■ EXERCISE DETAILS: Each entry below is to be copied verbatim, with no line missing.

■ PROVIDED MATERIAL:
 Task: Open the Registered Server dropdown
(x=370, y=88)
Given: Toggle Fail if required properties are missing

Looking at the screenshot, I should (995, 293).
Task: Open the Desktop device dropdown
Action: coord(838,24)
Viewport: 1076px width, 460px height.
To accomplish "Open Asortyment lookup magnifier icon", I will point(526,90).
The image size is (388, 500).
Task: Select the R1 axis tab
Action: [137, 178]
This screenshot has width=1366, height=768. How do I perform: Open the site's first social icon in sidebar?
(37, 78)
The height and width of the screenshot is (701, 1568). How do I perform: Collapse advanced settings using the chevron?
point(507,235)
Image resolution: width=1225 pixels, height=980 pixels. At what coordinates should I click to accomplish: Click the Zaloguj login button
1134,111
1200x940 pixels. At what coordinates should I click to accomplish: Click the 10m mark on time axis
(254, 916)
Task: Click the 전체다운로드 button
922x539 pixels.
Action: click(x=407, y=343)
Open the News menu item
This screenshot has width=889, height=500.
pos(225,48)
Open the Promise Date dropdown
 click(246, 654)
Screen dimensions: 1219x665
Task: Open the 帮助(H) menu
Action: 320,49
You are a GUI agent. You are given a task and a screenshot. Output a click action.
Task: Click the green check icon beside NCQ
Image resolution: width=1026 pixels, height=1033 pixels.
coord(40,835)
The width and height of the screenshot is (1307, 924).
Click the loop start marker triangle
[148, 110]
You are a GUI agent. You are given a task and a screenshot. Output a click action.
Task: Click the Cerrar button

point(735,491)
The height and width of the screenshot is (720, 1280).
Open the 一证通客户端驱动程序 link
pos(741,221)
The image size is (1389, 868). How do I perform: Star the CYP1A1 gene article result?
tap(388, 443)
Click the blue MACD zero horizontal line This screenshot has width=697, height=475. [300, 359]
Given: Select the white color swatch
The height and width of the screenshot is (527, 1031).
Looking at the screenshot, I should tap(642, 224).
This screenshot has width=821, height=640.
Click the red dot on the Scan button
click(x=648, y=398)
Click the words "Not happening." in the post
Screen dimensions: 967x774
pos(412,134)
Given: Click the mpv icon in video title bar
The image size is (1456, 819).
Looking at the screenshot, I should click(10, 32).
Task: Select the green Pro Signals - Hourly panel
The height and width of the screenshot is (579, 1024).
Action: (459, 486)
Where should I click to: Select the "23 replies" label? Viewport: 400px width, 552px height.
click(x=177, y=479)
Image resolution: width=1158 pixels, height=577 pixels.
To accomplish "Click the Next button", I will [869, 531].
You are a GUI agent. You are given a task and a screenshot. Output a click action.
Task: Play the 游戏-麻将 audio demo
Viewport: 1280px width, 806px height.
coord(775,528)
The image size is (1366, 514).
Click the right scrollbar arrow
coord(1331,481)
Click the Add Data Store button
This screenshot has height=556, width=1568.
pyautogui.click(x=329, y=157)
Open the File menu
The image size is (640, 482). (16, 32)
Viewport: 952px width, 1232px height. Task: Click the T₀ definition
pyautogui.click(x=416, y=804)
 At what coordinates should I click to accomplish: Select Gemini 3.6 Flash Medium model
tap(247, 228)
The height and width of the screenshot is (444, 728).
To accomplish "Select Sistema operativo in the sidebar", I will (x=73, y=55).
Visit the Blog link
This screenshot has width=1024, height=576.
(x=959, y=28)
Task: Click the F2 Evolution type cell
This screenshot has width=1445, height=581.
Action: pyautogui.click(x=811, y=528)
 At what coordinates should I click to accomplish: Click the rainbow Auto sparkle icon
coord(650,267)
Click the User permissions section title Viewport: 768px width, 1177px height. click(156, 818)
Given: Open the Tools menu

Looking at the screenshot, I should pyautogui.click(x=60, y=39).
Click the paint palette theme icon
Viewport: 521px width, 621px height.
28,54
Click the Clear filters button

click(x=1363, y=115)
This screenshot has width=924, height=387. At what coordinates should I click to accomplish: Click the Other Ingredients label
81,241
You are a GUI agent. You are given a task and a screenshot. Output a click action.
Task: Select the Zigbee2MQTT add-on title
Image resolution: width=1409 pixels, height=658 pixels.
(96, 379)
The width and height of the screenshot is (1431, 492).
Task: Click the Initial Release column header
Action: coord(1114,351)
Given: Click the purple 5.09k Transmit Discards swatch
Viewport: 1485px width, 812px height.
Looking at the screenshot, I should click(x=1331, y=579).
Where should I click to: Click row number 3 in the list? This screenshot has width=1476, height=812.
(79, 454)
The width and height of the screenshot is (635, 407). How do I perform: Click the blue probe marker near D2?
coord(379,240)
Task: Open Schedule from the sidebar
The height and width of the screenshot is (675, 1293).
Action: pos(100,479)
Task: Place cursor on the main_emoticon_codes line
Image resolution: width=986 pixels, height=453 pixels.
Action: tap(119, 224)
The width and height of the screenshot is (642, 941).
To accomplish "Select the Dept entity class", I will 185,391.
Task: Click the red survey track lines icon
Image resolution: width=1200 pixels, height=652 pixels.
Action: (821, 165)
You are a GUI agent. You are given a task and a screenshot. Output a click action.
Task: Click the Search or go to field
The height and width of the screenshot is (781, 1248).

■ REPLY:
 Task: Open the Registered Server dropdown
(x=370, y=88)
Given: Toggle Fail if required properties are missing

Looking at the screenshot, I should (995, 293).
Task: Open the Desktop device dropdown
Action: coord(838,24)
Viewport: 1076px width, 460px height.
To accomplish "Open Asortyment lookup magnifier icon", I will point(526,90).
The image size is (388, 500).
Task: Select the R1 axis tab
Action: [137, 178]
This screenshot has width=1366, height=768. How do I perform: Open the site's first social icon in sidebar?
(37, 78)
The height and width of the screenshot is (701, 1568). How do I perform: Collapse advanced settings using the chevron?
point(507,235)
Image resolution: width=1225 pixels, height=980 pixels. At what coordinates should I click to accomplish: Click the Zaloguj login button
1134,111
1200x940 pixels. At what coordinates should I click to accomplish: Click the 10m mark on time axis
(254, 916)
Task: Click the 전체다운로드 button
922x539 pixels.
Action: click(x=407, y=343)
Open the News menu item
This screenshot has width=889, height=500.
pos(225,48)
Open the Promise Date dropdown
 click(246, 654)
Screen dimensions: 1219x665
Task: Open the 帮助(H) menu
Action: 320,49
You are a GUI agent. You are given a task and a screenshot. Output a click action.
Task: Click the green check icon beside NCQ
Image resolution: width=1026 pixels, height=1033 pixels.
coord(40,835)
The width and height of the screenshot is (1307, 924).
Click the loop start marker triangle
[148, 110]
You are a GUI agent. You are given a task and a screenshot. Output a click action.
Task: Click the Cerrar button

point(735,491)
The height and width of the screenshot is (720, 1280).
Open the 一证通客户端驱动程序 link
pos(741,221)
The image size is (1389, 868). How do I perform: Star the CYP1A1 gene article result?
tap(388, 443)
Click the blue MACD zero horizontal line This screenshot has width=697, height=475. [300, 359]
Given: Select the white color swatch
The height and width of the screenshot is (527, 1031).
Looking at the screenshot, I should tap(642, 224).
This screenshot has width=821, height=640.
Click the red dot on the Scan button
click(x=648, y=398)
Click the words "Not happening." in the post
Screen dimensions: 967x774
pos(412,134)
Given: Click the mpv icon in video title bar
The image size is (1456, 819).
Looking at the screenshot, I should click(10, 32).
Task: Select the green Pro Signals - Hourly panel
The height and width of the screenshot is (579, 1024).
Action: (459, 486)
Where should I click to: Select the "23 replies" label? Viewport: 400px width, 552px height.
click(x=177, y=479)
Image resolution: width=1158 pixels, height=577 pixels.
To accomplish "Click the Next button", I will [869, 531].
You are a GUI agent. You are given a task and a screenshot. Output a click action.
Task: Play the 游戏-麻将 audio demo
Viewport: 1280px width, 806px height.
coord(775,528)
The image size is (1366, 514).
Click the right scrollbar arrow
coord(1331,481)
Click the Add Data Store button
This screenshot has height=556, width=1568.
pyautogui.click(x=329, y=157)
Open the File menu
The image size is (640, 482). (16, 32)
Viewport: 952px width, 1232px height. Task: Click the T₀ definition
pyautogui.click(x=416, y=804)
 At what coordinates should I click to accomplish: Select Gemini 3.6 Flash Medium model
tap(247, 228)
The height and width of the screenshot is (444, 728).
To accomplish "Select Sistema operativo in the sidebar", I will (x=73, y=55).
Visit the Blog link
This screenshot has width=1024, height=576.
(x=959, y=28)
Task: Click the F2 Evolution type cell
This screenshot has width=1445, height=581.
Action: pyautogui.click(x=811, y=528)
 At what coordinates should I click to accomplish: Click the rainbow Auto sparkle icon
coord(650,267)
Click the User permissions section title Viewport: 768px width, 1177px height. click(156, 818)
Given: Open the Tools menu

Looking at the screenshot, I should pyautogui.click(x=60, y=39).
Click the paint palette theme icon
Viewport: 521px width, 621px height.
28,54
Click the Clear filters button

click(x=1363, y=115)
This screenshot has width=924, height=387. At what coordinates should I click to accomplish: Click the Other Ingredients label
81,241
You are a GUI agent. You are given a task and a screenshot. Output a click action.
Task: Select the Zigbee2MQTT add-on title
Image resolution: width=1409 pixels, height=658 pixels.
(96, 379)
The width and height of the screenshot is (1431, 492).
Task: Click the Initial Release column header
Action: coord(1114,351)
Given: Click the purple 5.09k Transmit Discards swatch
Viewport: 1485px width, 812px height.
Looking at the screenshot, I should click(x=1331, y=579).
Where should I click to: Click row number 3 in the list? This screenshot has width=1476, height=812.
(79, 454)
The width and height of the screenshot is (635, 407). How do I perform: Click the blue probe marker near D2?
coord(379,240)
Task: Open Schedule from the sidebar
The height and width of the screenshot is (675, 1293).
Action: pos(100,479)
Task: Place cursor on the main_emoticon_codes line
Image resolution: width=986 pixels, height=453 pixels.
Action: tap(119, 224)
The width and height of the screenshot is (642, 941).
To accomplish "Select the Dept entity class", I will 185,391.
Task: Click the red survey track lines icon
Image resolution: width=1200 pixels, height=652 pixels.
Action: (821, 165)
You are a GUI agent. You are given a task and a screenshot. Output a click action.
Task: Click the Search or go to field
The height and width of the screenshot is (781, 1248).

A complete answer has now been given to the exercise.